On Wednesday night (12), Brazilian President Jair Bolsonaro (non-party) reaffirmed his pro-Israel stance by commenting on the ongoing conflicts between Israeli and Palestinian forces, which have left at least 74 dead in recent days. .
“The indiscriminate launching of rockets against Israeli territory is absolutely unjustifiable. The offensive provoked by the militants who control the Gaza Strip and the Israeli reaction has already left both sides dead and injured,” the president wrote in a social network .
“I express my condolences to the families of the victims and call for an immediate end to all attacks against Israel, expressing my support for the ongoing efforts to reduce tension in Gaza,” he added.
Bolsonaro is an ally of Israeli Prime Minister Binyamin Netanyahu, who was in office in Brasilia in 2019. At the time, the president promised to move the Brazilian embassy in Israel from Tel Aviv to Jerusalem, a city disputed between Palestinians and Israelis. The gesture would be a way of showing that Brazil considers the city as the capital of Israel, but it was not carried out under pressure from Arab countries.
Jerusalem is crucial to the Israeli-Palestinian conflict. On the one hand, Israel claims the whole city, including its eastern sector captured in the 1967 war, as its capital. The Palestinians, for their part, are seeking to make East Jerusalem the capital of a future state in the West Bank and Gaza.
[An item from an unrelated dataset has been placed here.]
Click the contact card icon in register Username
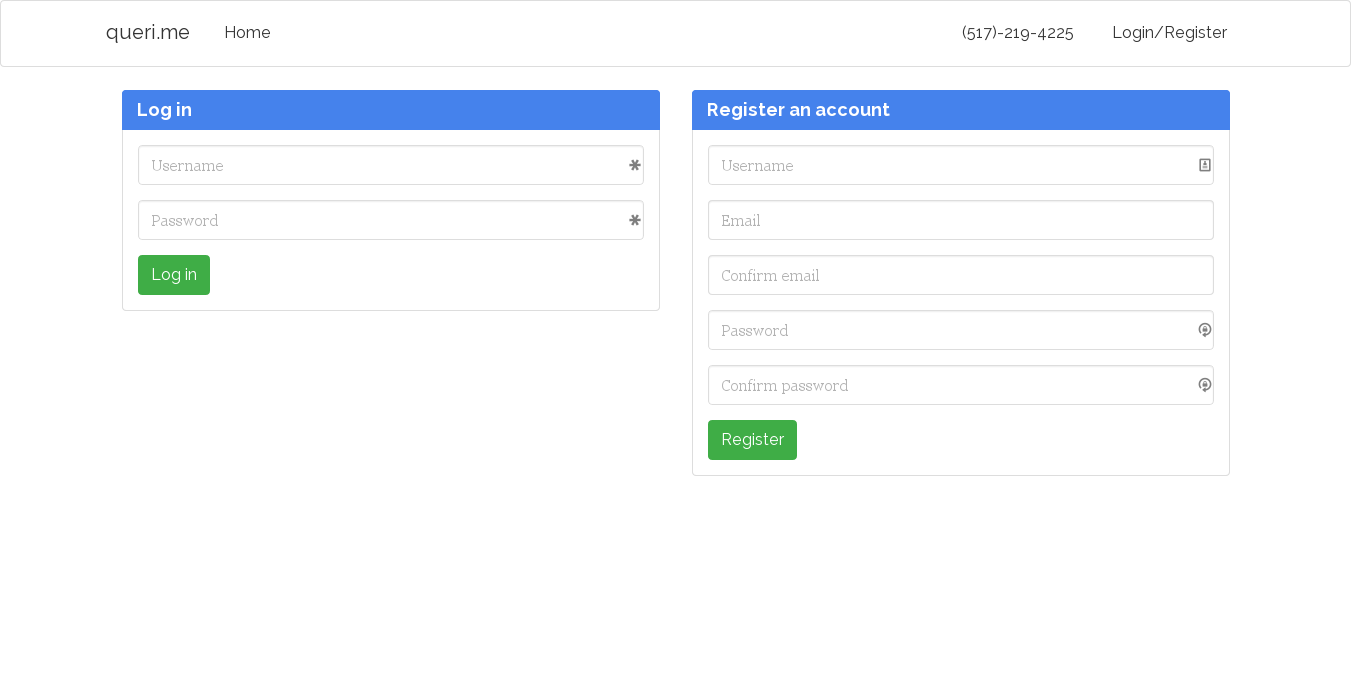 pyautogui.click(x=1205, y=165)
At the center of the current clashes are freedom of worship in parts of the Jerusalem area known as the ancient city – which Palestinians say is hampered – and a court order that provides for the eviction of Palestinian families. of the Sheikh Jarrah neighborhood, which, a regional court, is to return the land to the Jews.
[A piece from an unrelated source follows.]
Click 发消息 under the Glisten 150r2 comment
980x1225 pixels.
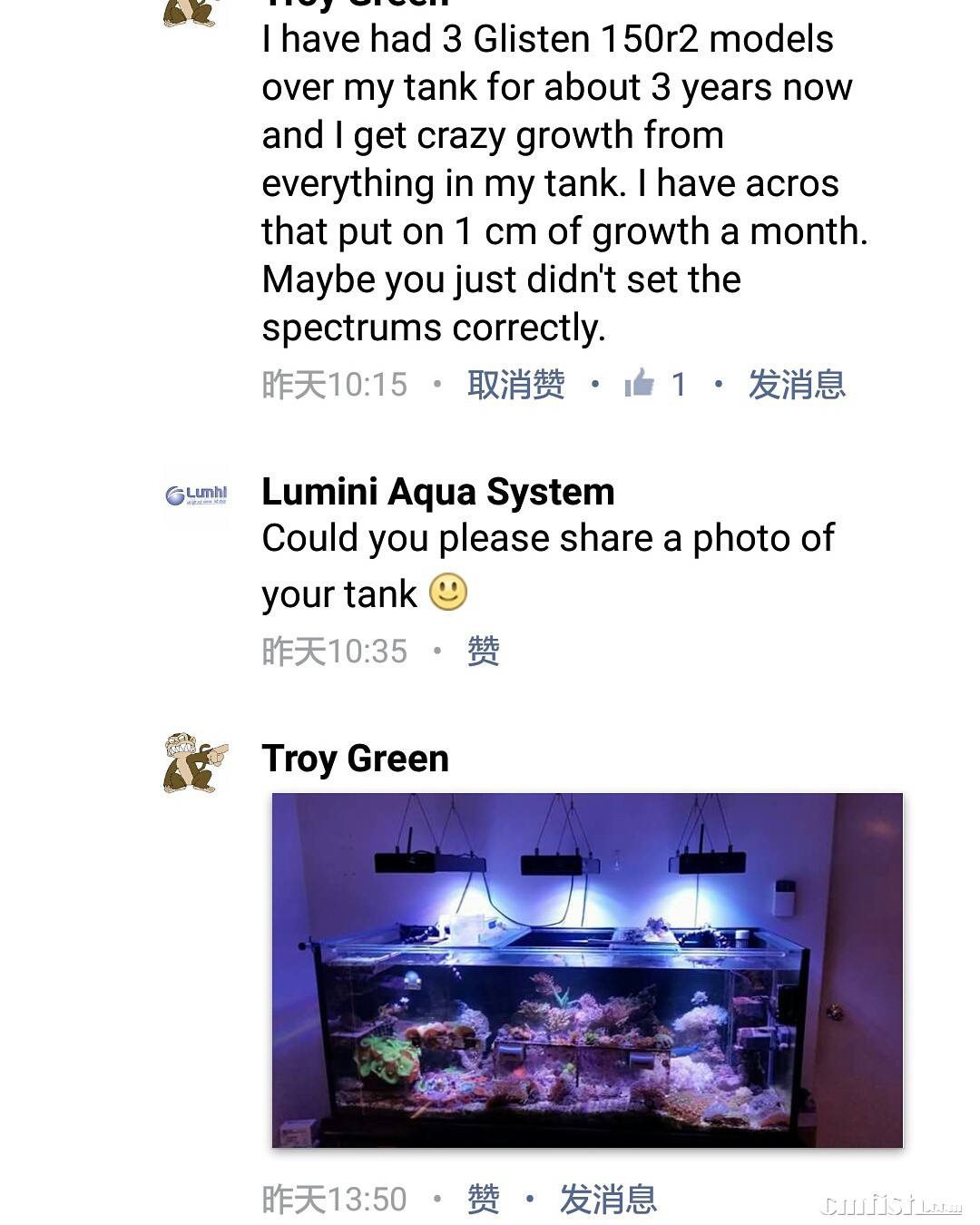(x=797, y=385)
The conflict between Hamas and Israel worsened on Wednesday (12), with reports of street clashes and further aerial bombardment in the Gaza Strip, hence, over the past two days, the Islamic group launched more than a thousand rockets against Israeli cities. , including the economic capital Tel Aviv.
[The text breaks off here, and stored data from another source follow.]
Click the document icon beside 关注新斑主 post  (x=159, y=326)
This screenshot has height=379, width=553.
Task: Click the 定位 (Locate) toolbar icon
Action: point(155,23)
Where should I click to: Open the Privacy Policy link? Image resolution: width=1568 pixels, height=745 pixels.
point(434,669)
In total, at least 74 people have died since Monday (10) – 67 in Gaza, according to the local health ministry, and 7 in Israel, according to Israeli medical officials.
Israel on Wednesday carried out hundreds of airstrikes in Gaza and said the offensive killed at least 16 intelligence chiefs and members of the military wing of Hamas, the group that controls the Gaza Strip. On the other hand, faction activists said they fired at least 220 rockets at the cities of Tel Aviv and Beer Sheva on Tuesday evening and Wednesday morning.
The spiral of violence has triggered a warning from the international community, which is trying to calm the situation and prevent the new phase of the conflict from leading to open war between the two sides. For this reason, the European Union, the United States, the United Kingdom, Russia and China on Wednesday called for those involved and for an end to the attacks.
However, there is no consensus on what the next steps should be, as some countries – like the United States and Germany – are closer to Israelis, while others – mostly majority countries. Muslim, like Pakistan and Turkey – support the Palestinian cause.